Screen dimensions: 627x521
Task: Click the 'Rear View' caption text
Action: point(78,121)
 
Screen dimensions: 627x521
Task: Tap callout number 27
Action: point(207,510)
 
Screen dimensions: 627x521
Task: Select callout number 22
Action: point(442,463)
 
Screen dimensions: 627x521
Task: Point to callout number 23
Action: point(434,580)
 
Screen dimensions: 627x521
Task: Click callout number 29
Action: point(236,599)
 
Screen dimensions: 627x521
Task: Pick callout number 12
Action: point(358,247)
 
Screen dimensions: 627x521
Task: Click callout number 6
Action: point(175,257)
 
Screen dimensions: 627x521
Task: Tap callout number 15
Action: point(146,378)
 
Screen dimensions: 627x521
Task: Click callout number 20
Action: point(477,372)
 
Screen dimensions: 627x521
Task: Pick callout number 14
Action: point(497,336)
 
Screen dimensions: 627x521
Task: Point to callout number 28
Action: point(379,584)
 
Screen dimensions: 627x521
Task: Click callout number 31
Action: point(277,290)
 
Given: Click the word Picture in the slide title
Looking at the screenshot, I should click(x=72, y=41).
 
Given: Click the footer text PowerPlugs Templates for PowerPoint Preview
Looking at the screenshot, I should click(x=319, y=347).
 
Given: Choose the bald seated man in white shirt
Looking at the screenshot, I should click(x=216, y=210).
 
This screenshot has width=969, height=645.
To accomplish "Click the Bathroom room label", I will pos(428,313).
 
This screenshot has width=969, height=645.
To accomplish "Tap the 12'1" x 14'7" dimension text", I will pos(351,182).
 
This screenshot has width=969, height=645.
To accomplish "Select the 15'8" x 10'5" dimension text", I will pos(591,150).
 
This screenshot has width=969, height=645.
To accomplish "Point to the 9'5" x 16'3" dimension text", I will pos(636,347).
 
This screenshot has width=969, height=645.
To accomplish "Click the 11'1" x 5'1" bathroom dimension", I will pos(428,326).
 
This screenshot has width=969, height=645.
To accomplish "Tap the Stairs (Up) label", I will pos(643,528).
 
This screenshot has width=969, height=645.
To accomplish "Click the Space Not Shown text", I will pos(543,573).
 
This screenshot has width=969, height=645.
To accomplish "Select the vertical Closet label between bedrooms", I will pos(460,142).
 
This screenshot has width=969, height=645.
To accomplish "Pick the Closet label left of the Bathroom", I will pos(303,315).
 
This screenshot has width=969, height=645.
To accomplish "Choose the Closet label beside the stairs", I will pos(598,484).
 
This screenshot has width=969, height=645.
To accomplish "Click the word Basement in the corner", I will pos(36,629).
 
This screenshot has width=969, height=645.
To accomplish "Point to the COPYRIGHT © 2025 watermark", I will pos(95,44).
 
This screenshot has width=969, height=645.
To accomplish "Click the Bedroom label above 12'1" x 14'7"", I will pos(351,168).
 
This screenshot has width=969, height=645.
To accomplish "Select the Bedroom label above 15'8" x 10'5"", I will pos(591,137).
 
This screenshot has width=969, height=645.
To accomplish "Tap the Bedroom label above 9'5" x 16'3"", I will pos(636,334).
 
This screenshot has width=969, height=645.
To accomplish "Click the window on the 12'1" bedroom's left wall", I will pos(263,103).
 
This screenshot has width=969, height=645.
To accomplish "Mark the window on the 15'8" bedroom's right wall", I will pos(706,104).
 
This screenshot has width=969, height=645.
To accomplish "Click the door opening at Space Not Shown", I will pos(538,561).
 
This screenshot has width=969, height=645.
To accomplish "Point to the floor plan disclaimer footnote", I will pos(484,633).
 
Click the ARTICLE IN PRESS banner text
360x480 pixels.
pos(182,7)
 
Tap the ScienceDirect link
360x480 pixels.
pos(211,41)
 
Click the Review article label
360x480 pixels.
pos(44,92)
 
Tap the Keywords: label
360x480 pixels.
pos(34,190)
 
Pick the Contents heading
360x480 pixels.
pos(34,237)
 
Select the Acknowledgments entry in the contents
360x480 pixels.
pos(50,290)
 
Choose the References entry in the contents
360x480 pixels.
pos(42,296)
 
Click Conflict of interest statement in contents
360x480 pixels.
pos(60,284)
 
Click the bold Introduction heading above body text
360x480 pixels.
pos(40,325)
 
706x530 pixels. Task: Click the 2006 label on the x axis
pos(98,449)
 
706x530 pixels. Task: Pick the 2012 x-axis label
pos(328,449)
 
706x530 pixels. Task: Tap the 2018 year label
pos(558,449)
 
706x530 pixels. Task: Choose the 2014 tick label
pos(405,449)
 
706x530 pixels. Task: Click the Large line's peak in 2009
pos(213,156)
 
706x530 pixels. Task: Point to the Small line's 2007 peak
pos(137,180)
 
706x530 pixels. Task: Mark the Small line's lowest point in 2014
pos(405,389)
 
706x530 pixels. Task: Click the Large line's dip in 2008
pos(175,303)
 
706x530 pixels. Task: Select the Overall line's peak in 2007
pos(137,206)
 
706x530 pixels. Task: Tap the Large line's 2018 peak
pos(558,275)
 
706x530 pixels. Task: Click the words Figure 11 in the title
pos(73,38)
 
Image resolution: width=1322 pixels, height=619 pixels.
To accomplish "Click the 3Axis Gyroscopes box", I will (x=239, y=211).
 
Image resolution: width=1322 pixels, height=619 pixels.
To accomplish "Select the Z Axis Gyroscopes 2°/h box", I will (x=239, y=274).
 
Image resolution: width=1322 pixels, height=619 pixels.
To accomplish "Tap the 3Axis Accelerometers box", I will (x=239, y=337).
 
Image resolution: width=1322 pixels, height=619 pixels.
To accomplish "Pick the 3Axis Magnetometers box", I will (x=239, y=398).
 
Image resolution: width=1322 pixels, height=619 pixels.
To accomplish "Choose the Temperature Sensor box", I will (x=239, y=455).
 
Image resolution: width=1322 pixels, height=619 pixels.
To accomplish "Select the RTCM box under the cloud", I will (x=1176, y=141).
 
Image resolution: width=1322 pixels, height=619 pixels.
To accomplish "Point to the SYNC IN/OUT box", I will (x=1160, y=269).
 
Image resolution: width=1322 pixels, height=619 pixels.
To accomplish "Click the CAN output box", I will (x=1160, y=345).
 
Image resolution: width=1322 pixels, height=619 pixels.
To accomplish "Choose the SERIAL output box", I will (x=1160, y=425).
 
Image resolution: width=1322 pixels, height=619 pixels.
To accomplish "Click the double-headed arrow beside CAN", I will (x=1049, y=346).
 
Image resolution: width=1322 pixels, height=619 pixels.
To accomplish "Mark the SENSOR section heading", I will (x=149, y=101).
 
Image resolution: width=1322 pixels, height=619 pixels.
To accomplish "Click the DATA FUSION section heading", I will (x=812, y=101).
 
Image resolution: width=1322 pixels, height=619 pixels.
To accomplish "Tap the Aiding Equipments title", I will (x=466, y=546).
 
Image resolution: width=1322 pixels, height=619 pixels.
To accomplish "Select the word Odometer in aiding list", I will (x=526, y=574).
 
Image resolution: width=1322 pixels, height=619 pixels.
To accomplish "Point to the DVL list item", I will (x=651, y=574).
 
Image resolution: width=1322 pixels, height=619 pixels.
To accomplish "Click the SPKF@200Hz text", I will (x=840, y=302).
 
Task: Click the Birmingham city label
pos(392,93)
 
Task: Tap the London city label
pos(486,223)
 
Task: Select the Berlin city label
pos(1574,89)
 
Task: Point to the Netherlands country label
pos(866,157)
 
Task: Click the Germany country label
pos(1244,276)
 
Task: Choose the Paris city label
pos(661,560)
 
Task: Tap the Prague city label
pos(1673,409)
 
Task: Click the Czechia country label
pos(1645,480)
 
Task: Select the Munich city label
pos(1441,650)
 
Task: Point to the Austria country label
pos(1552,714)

────────────────

Your goal - Extract each line from the records above that contains the word "Select".

Correct answer -
Task: Select callout number 22
To accomplish "Select the 15'8" x 10'5" dimension text", I will pos(591,150).
To accomplish "Select the vertical Closet label between bedrooms", I will pos(460,142).
To accomplish "Select the Bedroom label above 15'8" x 10'5"", I will pos(591,137).
Select the Acknowledgments entry in the contents
706x530 pixels. Task: Select the Overall line's peak in 2007
To accomplish "Select the Z Axis Gyroscopes 2°/h box", I will (x=239, y=274).
To accomplish "Select the RTCM box under the cloud", I will (x=1176, y=141).
To accomplish "Select the word Odometer in aiding list", I will (x=526, y=574).
Task: Select the Berlin city label
Task: Select the Munich city label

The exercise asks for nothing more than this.